If you want a peek at our world, the opening of the book is below:
ON TENTH ANNIVERSARY OF IMOGENE’S DEATH, ENGLAND MOURNS ITS PRINCESS
15 September
Year 20 of the Reign of King Henry XII
Arthur stared out the window of the car and watched the countryside pass in a blur of autumn colors. Visiting his late wife’s grave was always sad, but the ritual unsettled him far more now than when she had first passed. Then, he had been too mired in his own sorrow to notice what else went on around him. Now, ten years on, he resented the public intrusion into his life and the requirement that he perform a grief that, while yet deeply personal, had been dulled by time. But the public still desperately cared. Perhaps because he had never remarried; perhaps because his people, who had loved Imogene and adored their relationship, hoped he never would.
“Your Highness, may I address something to you?” Georgina, his sixteen-year-old niece, asked from beside him.
He snorted softly. “Since when do you speak to me like that?” Certainly, she had not been so formal an hour ago when she declared she would return from the burial site in his car and not the one shared by her sister, Princess Hyacinth, and her mother, Princess Violet.
“I am trying to get you to take me seriously,” the girl, milk-pale and prim blonde with a witch’s green eyes, declared. She took after Violet, Arthur’s sister. Arthur himself was taller, broader, with brown eyes and dark brown hair already going gray at the temples. In part because of conversations like this one.
“I always take you seriously, George. You know that.”
“You have to get remarried.”
Arthur turned his head to look out the window again. One of the prerogatives of being first in line to the throne was that he didn’t have to acknowledge things people said if he didn’t want to.
“I am serious.”
“Yes, you’ve just said.”
“Look, Arthur, the way I see it –”
He turned his head and raised an eyebrow to her. He hardly expected her to use titles or call him sir in private, but at least an uncle would do; some indication that at nearly forty he deserved a bare modicum of respect. But Georgina, who had demanded to be called George since she was eight, was bold, brash, and a teenager — a combination which God had ordained would always skirt the edge of terrible.

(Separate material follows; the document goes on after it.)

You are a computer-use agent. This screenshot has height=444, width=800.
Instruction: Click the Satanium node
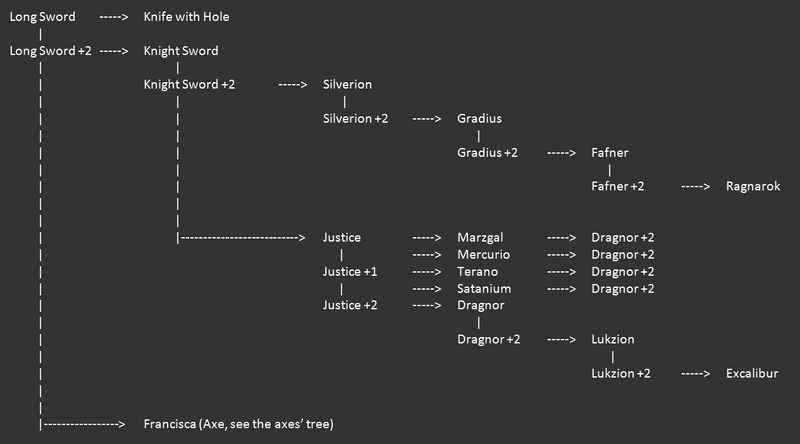484,289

Arthur’s gaze was enough to make her falter for a moment, but she continued. “The way I see it, you have three choices.”
“And those would be?”
“You get over yourself, get married, produce an heir –”
“Yes, I am familiar with the concept.”
“Never remarry and become a tragic, mythological figure –”
“Well on my way already, don’t you think?”
George soldiered on. “Or embrace full-on loserdom, change your name, move to America, and have lots of sex with women who will sell the story to the papers.”
Arthur was glad the privacy partition between them and the driver was closed. “That’s startlingly specific.”
George had the poor grace to look pleased with herself.
“Well,” Arthur said as if he was indulging a child much younger than this princess, “what do you suggest I do?”
“You need to get married. Urgently.”
“And why is that?” Arthur was willing to listen to her. At least for now.
“Because, as you know, when I turn eighteen, and you don’t have an heir, my mother is going to announce that she’s taking herself out of the line of succession. Which makes me next in line after you.”
“And?”
“And I don’t want it.” George sat up straighter, as if to indicate her distaste for the weight of the crown.
“You’re the only young woman in the kingdom who would say that.”
“I’m not suited to be queen and you know it. Find a woman who is, and the country will be happier. I’ll be happier. And so will you be. You want a companion, not the friendship of your strange niece who plays hostess for you.”
“And?” Arthur prompted once more. The look on George’s face said she wasn’t done.
She leant towards him and dropped her voice to little more than a whisper. “I had a dream.”
“Again?”
“Yes.”
“It’s been a while,” he said amiably, as if George were an ordinary child with run-of-the-mill nightmares.
“Yes.”
“Which one was it?” he asked as the car accelerated past rolling hills and old stone fences back towards the congestion of London.
“The one where all the ravens were dead.”